About this task =>
Look through the material below and copy every line containing the word "agent".

━━━ Study material ━━━

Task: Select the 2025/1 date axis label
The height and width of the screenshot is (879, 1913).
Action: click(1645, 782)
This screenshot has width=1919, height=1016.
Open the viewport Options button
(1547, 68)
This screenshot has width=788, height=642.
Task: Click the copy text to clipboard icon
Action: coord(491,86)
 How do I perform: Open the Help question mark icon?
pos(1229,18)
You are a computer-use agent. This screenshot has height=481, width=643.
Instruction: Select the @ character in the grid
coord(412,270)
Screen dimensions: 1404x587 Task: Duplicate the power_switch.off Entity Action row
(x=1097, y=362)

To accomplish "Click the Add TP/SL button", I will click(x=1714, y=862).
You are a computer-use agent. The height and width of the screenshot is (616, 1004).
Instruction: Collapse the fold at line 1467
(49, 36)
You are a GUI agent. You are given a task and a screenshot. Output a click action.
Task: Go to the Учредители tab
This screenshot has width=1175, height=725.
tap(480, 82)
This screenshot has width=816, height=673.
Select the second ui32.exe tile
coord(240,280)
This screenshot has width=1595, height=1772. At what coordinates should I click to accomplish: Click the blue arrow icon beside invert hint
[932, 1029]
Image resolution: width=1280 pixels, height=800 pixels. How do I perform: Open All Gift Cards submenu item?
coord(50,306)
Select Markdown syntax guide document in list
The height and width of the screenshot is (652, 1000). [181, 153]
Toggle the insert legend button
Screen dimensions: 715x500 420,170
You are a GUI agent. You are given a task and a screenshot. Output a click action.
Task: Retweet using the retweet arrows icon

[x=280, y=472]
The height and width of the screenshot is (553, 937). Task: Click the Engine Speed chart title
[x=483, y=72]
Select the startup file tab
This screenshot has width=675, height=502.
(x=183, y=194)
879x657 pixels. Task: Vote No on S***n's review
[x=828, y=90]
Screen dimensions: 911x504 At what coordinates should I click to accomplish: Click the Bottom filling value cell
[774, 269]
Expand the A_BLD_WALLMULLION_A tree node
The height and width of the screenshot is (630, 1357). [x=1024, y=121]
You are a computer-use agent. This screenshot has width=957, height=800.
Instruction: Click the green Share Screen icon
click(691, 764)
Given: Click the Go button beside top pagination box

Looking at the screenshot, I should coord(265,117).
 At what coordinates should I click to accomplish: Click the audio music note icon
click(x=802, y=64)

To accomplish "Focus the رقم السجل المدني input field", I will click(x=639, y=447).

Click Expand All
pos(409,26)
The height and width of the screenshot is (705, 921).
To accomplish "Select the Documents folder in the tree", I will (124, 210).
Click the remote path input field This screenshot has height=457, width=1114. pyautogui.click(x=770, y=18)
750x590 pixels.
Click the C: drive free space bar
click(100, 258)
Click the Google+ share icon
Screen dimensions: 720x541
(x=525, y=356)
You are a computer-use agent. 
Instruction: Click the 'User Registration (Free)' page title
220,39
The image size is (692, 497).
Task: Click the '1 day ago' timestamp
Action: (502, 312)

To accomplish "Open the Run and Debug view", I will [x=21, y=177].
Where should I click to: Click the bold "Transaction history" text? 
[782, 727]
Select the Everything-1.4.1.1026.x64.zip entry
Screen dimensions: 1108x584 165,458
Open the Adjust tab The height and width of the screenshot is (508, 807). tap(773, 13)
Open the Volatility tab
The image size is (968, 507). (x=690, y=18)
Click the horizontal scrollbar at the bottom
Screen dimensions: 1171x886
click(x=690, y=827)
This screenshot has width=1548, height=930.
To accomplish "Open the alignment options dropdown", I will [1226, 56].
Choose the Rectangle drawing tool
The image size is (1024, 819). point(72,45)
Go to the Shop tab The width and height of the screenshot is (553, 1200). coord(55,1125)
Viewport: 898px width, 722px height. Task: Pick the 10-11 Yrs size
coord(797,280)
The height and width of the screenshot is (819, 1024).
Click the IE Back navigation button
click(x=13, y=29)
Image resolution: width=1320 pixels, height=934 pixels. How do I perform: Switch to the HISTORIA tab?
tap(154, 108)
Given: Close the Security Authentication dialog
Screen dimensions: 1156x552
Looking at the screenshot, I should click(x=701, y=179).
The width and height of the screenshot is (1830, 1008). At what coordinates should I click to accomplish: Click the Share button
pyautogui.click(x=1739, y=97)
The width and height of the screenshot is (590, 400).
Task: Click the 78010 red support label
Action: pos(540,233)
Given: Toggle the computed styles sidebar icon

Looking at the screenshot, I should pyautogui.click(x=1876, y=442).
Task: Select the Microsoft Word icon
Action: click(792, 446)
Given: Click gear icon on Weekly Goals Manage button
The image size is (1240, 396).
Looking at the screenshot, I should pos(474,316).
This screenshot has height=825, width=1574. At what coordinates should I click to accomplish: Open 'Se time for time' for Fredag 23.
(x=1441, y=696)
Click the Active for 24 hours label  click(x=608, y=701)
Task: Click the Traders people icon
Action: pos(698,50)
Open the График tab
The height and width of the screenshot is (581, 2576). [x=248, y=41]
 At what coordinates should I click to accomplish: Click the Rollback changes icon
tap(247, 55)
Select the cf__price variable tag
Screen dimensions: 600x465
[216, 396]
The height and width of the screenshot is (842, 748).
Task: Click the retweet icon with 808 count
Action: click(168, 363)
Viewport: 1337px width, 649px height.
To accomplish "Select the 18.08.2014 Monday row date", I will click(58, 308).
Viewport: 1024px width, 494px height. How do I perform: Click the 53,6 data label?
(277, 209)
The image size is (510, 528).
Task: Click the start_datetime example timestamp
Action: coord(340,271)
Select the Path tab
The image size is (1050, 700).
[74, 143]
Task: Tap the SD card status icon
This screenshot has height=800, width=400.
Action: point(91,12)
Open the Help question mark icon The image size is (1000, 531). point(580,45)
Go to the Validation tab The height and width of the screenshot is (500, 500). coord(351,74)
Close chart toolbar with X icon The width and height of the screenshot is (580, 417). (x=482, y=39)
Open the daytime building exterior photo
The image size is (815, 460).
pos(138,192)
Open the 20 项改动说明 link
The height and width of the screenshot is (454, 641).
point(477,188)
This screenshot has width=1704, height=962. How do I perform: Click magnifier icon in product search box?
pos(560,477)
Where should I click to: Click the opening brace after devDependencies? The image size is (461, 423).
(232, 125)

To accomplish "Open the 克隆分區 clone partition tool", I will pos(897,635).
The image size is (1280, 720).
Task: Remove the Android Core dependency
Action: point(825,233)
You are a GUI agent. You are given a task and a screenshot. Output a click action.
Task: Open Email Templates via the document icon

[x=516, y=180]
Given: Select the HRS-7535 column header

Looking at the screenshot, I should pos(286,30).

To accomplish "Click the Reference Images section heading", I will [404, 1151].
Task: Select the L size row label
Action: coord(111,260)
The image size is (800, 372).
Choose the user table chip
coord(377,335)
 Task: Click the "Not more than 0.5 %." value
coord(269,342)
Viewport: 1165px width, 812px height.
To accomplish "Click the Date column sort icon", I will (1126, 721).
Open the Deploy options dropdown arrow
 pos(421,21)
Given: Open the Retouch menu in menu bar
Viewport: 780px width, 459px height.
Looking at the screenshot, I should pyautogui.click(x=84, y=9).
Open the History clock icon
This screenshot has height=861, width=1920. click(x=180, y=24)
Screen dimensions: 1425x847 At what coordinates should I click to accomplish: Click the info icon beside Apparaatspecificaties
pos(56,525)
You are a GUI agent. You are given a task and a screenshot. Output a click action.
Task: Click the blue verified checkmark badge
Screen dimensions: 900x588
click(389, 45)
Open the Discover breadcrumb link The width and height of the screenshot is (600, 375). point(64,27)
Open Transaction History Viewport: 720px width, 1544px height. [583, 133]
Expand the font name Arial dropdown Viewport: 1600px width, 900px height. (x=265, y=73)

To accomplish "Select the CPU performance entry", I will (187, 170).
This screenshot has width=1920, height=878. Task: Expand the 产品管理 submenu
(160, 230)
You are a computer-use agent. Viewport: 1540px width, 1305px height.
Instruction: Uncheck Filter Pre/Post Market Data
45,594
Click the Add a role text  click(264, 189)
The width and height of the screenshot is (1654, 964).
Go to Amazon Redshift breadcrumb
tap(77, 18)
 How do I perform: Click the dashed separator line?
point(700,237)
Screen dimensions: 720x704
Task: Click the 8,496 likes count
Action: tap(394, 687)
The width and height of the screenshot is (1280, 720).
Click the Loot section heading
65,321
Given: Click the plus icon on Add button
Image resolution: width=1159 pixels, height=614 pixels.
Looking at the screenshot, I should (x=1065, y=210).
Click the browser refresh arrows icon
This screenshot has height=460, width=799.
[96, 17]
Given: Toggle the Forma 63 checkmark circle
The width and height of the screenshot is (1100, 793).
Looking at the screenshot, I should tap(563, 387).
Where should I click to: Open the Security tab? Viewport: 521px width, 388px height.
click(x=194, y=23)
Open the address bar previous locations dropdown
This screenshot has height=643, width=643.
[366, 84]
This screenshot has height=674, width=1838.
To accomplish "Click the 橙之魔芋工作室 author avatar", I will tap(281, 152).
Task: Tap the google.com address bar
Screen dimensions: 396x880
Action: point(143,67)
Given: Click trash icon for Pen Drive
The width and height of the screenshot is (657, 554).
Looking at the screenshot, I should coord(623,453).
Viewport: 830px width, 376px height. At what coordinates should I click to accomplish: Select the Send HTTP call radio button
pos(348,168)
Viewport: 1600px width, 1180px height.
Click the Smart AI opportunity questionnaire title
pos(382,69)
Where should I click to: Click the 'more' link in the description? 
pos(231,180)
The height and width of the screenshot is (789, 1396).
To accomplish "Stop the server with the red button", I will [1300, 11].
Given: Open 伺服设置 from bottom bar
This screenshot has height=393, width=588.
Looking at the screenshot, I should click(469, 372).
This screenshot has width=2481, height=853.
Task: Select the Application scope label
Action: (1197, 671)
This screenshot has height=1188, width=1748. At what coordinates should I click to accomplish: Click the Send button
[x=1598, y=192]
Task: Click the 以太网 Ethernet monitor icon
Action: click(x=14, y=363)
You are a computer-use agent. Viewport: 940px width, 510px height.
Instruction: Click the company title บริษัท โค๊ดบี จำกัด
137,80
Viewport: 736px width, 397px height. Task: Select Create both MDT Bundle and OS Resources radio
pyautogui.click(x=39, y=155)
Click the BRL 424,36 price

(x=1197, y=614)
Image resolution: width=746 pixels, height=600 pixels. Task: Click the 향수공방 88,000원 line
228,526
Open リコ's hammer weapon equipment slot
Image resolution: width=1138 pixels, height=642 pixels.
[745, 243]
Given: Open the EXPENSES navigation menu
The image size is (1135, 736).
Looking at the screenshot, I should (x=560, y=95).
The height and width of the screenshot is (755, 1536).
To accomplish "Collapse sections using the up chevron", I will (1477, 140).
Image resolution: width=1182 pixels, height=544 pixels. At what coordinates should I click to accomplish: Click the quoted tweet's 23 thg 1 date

━━━

Response to the task =>
You are a computer-use agent. This screenshot has height=481, width=643.
You are a computer-use agent. The height and width of the screenshot is (616, 1004).
You are a GUI agent. You are given a task and a screenshot. Output a click action.
You are a GUI agent. You are given a task and a screenshot. Output a click action.
You are a computer-use agent. This screenshot has width=957, height=800.
You are a computer-use agent. 
You are a GUI agent. You are given a task and a screenshot. Output a click action.
You are a GUI agent. You are given a task and a screenshot. Output a click action.
You are a computer-use agent. Viewport: 1540px width, 1305px height.
You are a computer-use agent. Viewport: 940px width, 510px height.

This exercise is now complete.